— What is needed —
Leaving out all pictures, repeat exactly the lines from the one that holds "At what coordinates" to the last line of the entries below.

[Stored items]
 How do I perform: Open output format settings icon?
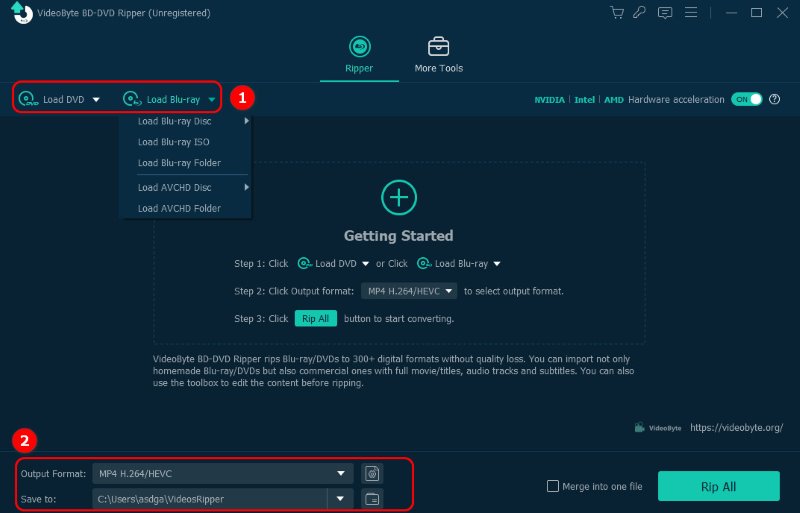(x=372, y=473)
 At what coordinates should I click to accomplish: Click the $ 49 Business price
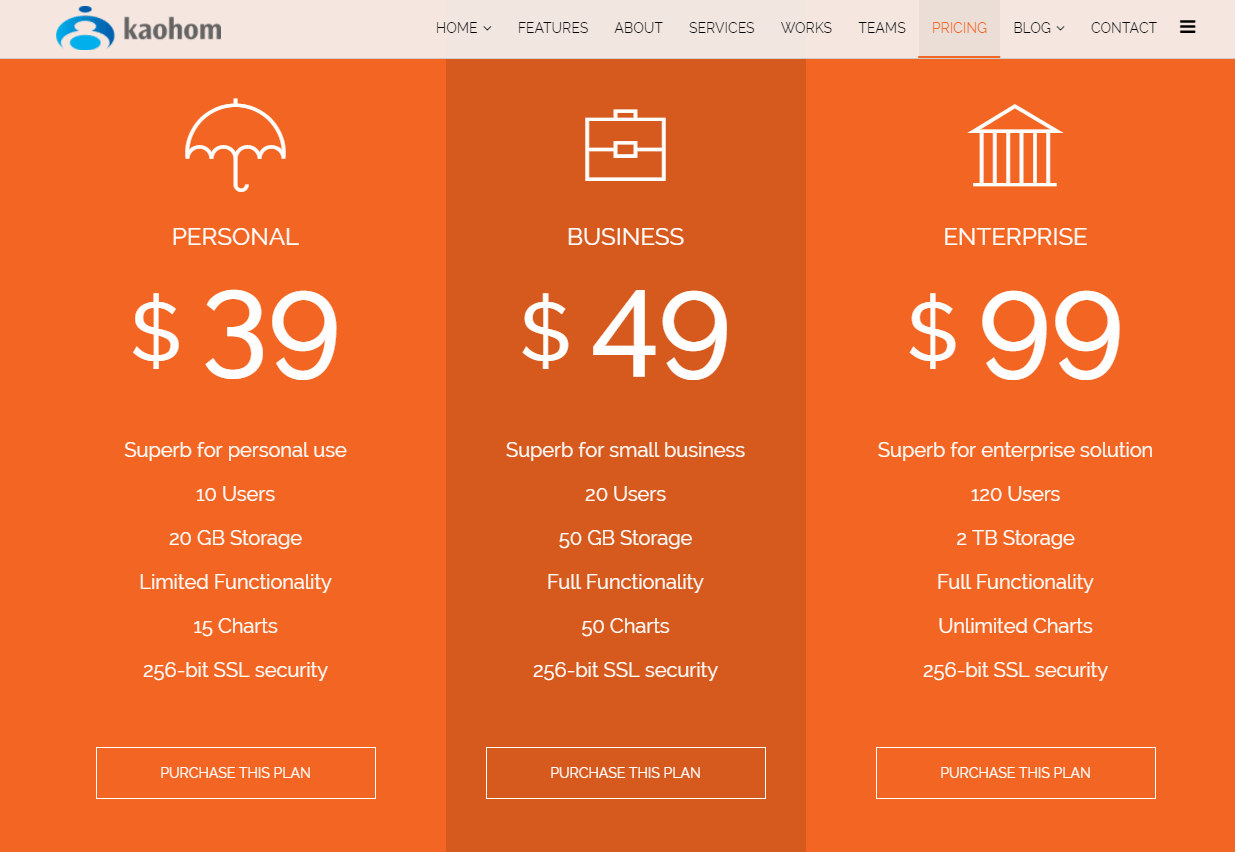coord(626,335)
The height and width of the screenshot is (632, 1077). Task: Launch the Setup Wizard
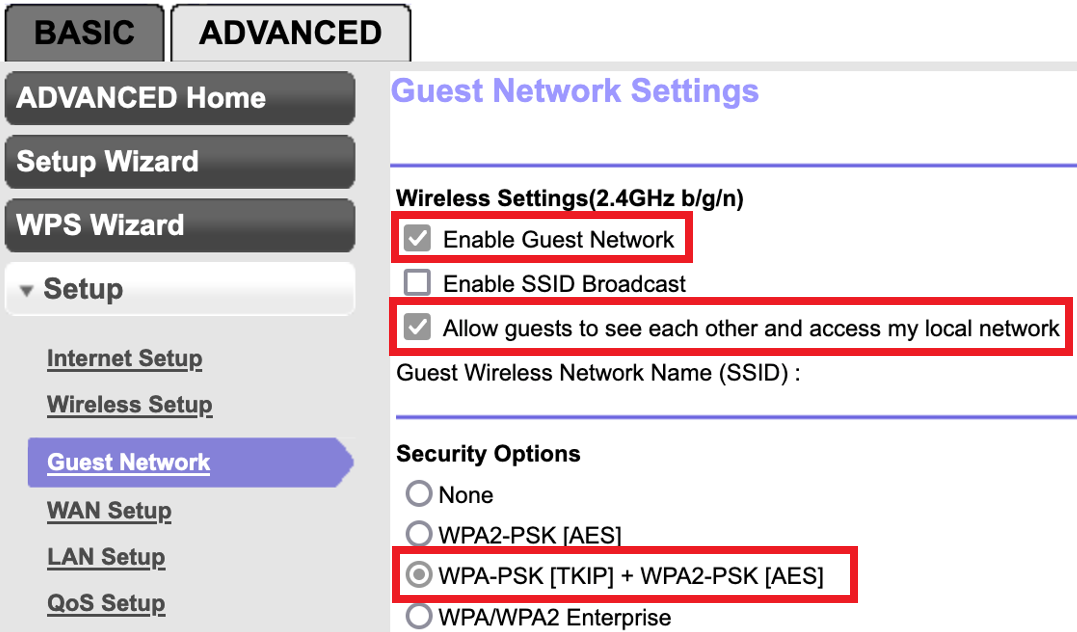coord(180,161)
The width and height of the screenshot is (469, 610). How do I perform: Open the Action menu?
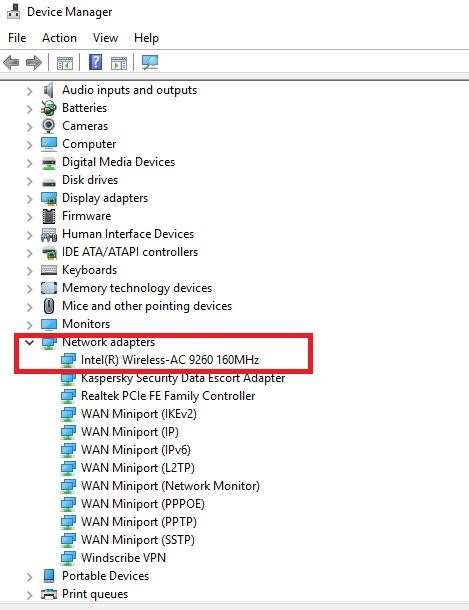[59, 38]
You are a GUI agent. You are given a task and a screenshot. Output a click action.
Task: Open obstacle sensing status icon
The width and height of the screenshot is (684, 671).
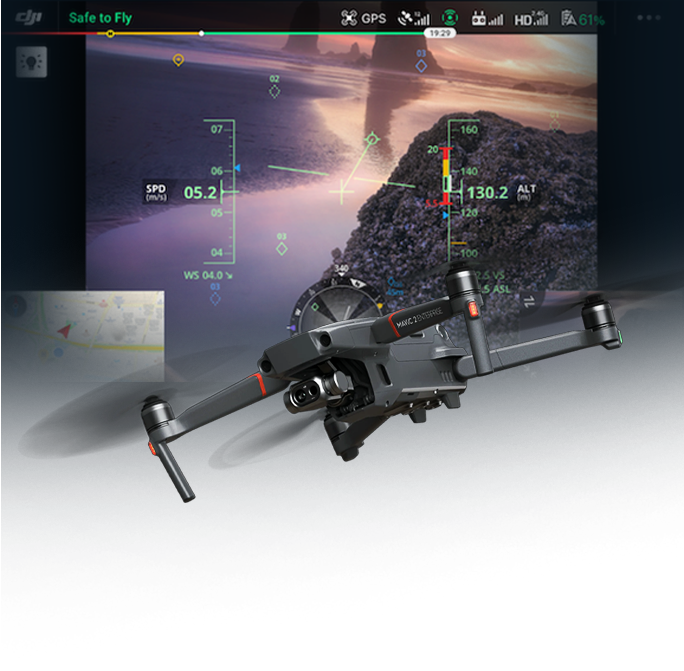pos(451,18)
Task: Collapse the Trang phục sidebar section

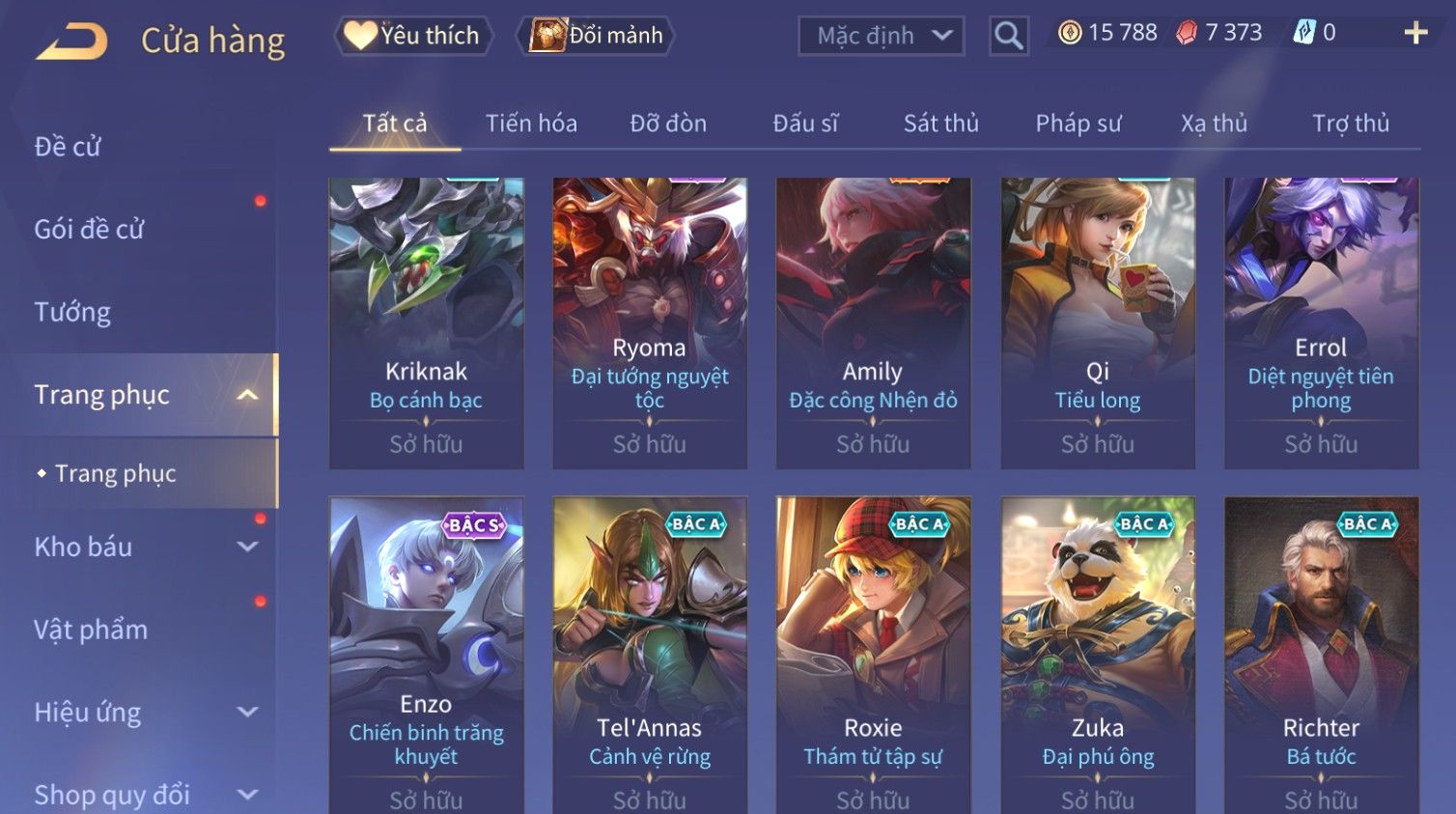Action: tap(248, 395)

— Result of the exercise —
 At what coordinates should I click to accomplish: Click the $ 49 Business price
coord(626,335)
The height and width of the screenshot is (632, 1077). Task: Launch the Setup Wizard
coord(180,161)
The width and height of the screenshot is (469, 610). How do I perform: Open the Action menu?
[59, 38]
You are a GUI agent. You are given a task and a screenshot. Output a click action.
Task: Open obstacle sensing status icon
The width and height of the screenshot is (684, 671).
pos(451,18)
Task: Collapse the Trang phục sidebar section

Action: tap(248, 395)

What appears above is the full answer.